[begin Information supplied]

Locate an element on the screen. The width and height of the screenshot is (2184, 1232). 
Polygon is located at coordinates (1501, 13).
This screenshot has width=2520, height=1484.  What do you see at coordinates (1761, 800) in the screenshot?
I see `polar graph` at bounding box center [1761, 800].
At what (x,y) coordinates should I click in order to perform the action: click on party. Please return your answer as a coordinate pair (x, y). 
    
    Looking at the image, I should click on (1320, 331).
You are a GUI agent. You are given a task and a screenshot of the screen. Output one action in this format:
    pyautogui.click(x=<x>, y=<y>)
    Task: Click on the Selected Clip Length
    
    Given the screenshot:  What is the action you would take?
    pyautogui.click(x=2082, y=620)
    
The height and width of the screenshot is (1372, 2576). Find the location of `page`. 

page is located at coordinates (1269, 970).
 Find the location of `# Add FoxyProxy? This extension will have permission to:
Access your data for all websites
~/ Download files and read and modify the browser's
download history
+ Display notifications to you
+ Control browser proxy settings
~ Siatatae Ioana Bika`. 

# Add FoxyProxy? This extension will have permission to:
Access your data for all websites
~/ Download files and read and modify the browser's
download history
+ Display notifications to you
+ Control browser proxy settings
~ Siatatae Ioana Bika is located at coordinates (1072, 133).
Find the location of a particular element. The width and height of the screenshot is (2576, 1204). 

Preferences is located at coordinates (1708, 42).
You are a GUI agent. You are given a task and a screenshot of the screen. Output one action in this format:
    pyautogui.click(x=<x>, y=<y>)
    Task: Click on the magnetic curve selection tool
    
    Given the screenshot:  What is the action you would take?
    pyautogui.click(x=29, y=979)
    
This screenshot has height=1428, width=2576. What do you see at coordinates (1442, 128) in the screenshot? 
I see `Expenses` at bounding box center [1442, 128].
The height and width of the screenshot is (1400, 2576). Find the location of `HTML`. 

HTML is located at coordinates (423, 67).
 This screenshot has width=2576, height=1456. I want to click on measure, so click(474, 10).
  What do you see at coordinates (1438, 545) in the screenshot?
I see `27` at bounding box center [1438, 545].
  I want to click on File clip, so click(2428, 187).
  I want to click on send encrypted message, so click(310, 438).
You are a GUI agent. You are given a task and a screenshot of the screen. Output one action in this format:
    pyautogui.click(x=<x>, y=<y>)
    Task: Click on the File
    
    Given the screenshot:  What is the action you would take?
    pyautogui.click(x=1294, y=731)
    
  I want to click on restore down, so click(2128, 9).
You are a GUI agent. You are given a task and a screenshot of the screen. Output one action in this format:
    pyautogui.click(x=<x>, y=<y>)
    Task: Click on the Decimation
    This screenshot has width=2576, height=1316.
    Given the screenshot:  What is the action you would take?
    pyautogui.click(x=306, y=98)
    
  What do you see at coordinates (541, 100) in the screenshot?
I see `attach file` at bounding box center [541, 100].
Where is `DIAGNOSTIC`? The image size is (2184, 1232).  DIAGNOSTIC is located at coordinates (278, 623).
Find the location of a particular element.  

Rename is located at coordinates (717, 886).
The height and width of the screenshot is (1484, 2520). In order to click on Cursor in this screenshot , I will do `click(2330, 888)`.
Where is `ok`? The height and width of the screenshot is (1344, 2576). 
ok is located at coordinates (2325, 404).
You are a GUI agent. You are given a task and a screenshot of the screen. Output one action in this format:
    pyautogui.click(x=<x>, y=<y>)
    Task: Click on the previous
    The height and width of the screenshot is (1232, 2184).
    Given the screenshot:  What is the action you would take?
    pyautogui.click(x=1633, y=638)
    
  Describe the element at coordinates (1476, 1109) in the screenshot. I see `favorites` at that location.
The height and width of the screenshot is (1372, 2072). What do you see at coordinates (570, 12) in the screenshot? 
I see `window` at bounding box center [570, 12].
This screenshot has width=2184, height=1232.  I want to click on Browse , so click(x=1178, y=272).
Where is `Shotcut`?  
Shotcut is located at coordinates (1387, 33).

[end Information supplied]

# [Instruction]
Output the lines of the items from the one containing "The height and width of the screenshot is (1372, 2576)." through the one containing "I want to click on send" as a Markdown table, with the row number under Row and the line under Line. Omit blank lines.

# [Solved problem]
| Row | Line |
|---|---|
| 1 | The height and width of the screenshot is (1372, 2576). Find the location of `page`.  |
| 2 | page is located at coordinates (1269, 970). |
| 3 |  Find the location of `# Add FoxyProxy? This extension will have permission to: |
| 4 | Access your data for all websites |
| 5 | ~/ Download files and read and modify the browser's |
| 6 | download history |
| 7 | + Display notifications to you |
| 8 | + Control browser proxy settings |
| 9 | ~ Siatatae Ioana Bika`.  |
| 10 | # Add FoxyProxy? This extension will have permission to: |
| 11 | Access your data for all websites |
| 12 | ~/ Download files and read and modify the browser's |
| 13 | download history |
| 14 | + Display notifications to you |
| 15 | + Control browser proxy settings |
| 16 | ~ Siatatae Ioana Bika is located at coordinates (1072, 133). |
| 17 | Find the location of a particular element. The width and height of the screenshot is (2576, 1204).  |
| 18 | Preferences is located at coordinates (1708, 42). |
| 19 | You are a GUI agent. You are given a task and a screenshot of the screen. Output one action in this format: |
| 20 |     pyautogui.click(x=<x>, y=<y>) |
| 21 |     Task: Click on the magnetic curve selection tool |
| 22 |     Given the screenshot:  What is the action you would take? |
| 23 |     pyautogui.click(x=29, y=979) |
| 24 | This screenshot has height=1428, width=2576. What do you see at coordinates (1442, 128) in the screenshot?  |
| 25 | I see `Expenses` at bounding box center [1442, 128]. |
| 26 | The height and width of the screenshot is (1400, 2576). Find the location of `HTML`.  |
| 27 | HTML is located at coordinates (423, 67). |
| 28 |  This screenshot has width=2576, height=1456. I want to click on measure, so click(474, 10). |
| 29 |   What do you see at coordinates (1438, 545) in the screenshot? |
| 30 | I see `27` at bounding box center [1438, 545]. |
| 31 |   I want to click on File clip, so click(2428, 187). |
| 32 |   I want to click on send encrypted message, so click(310, 438). |